Today, a patient attacked me. A nurse got kicked. Another punched. I was gouged to the point that blood was drawn. The patient was neither intoxicated nor psychotic. Rather, she was a meek 92-year-old grandmother, and she was terrified. It took five of us to hold her down, as she summoned the strength of a woman fighting for her life.
Linda is an elderly woman with moderate dementia. She is blind and nearly deaf, and she speaks no English. Normally, she is quite pleasant. She lives in a nursing home where she has several friends and gets along well with the staff. Although she is forgetful about day-to-day events, she frequently tells stories of her past. She loves having visitors.
In the days leading up to her hospitalization, Linda had begun acting strangely. She accused staff of conspiring against her. She even cursed at a friend. Then, she had a seizure. By the time EMS arrived, the seizure was over, and she was confused. She refused to go with them. What were they to do?
She arrived to the emergency department on a stretcher with her hands bound. A small old woman, she appeared harmless. We tried speaking to her in English; she replied in her native tongue. We called for an interpreter and attempted to contact her family. Using the interpreter, we explained that she was in the hospital and that we were here to help her. She spit vulgarities at us. When we unbound her hands, she suddenly sprung into action, punching and kicking. She screamed at the top of her lungs — a scream saturated with fear.

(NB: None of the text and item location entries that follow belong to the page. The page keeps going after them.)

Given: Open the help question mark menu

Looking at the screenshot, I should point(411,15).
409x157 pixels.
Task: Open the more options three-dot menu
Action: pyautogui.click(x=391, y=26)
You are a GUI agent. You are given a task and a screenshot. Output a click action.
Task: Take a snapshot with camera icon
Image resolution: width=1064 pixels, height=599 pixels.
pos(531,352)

We were forced to hold her down against her will, jab a needle into her arm, and inject her with a medication to calm her. She did not respond to the medication right away, and we tied her to the bed with four-point restraints. She continued to thrash and shout.

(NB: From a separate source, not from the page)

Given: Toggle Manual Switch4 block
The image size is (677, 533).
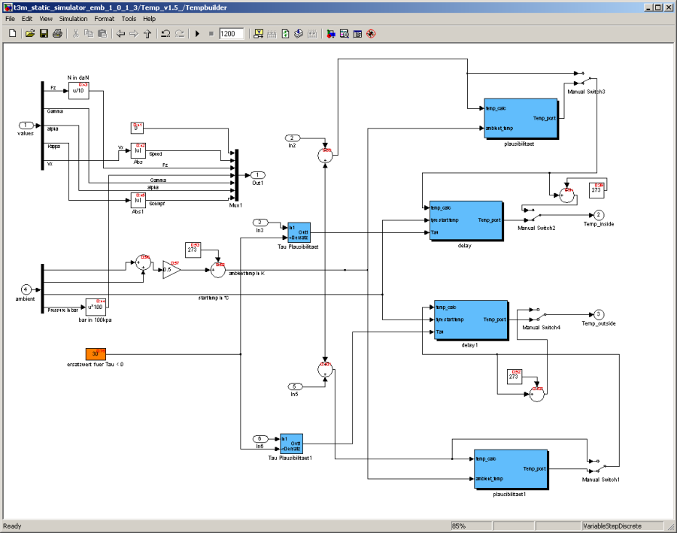Looking at the screenshot, I should 541,313.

Of course, there are many reasons why an elderly patient might have a seizure. We needed to act quickly to look for the cause and treat her appropriately. As soon as she appeared sedated, we attempted to obtain a blood sample. Again, she went wild. We gave her more meds. Finally, we were able to do the work that we needed to do — checking labs, scanning her head, etc.
The situation I encountered with Linda is more extreme than typical, but it represents a common scenario. Few will disagree that in special circumstances physicians need to treat patients against their will. In particular, we may do so when a patient is deemed to lack the cognitive capacity to make decisions for him or herself. Linda was delirious, and she lacked capacity. For that reason, we did what was necessary to treat her. But what was necessary was torture.
Admittedly, using the word “torture” is hyperbolic. We had no malicious intents. We were working in Linda’s best interests. But let’s put semantics aside and try to understand the situation from her perspective.
Linda has dementia. She is blind and nearly deaf. She was forcibly taken from her home by people she did not recognize who spoke a language that she could not understand. She was tied down to a bed and stuck with needles. In her frail mind, the only way to understand this situation is as an attack on her life. To her, it was torture.
The mere thought of torturing a patient makes me queasy. My rational mind immediately objects to the use of that word. I had no desire to hurt Linda. Quite the contrary, I desperately wanted to help her. But in order to help her, I allowed her to experience a terrible situation.
I did not torture her, but she surely felt tortured.
Is this alternate phrasing clever doublethink? Am I simply protecting my conscience? I suspect that I am. I have to. If I do not, how will I be able to go on treating patients like Linda?
When I tell Linda’s story to friends outside of medicine, their response is, “That’s horrible!” When I tell the story to young physicians, their response is, “That’s too bad.” Older physicians simply respond, “That’s life.”
Inevitably, physicians become desensitized to these experiences. It is not because they have lost their humanity or their compassion. Rather, these unfortunate situations are simply part of the job.
Linda is better now, but it’s only a matter of time before she gets rushed back to the hospital for some other reason, likely to go through the whole ordeal again.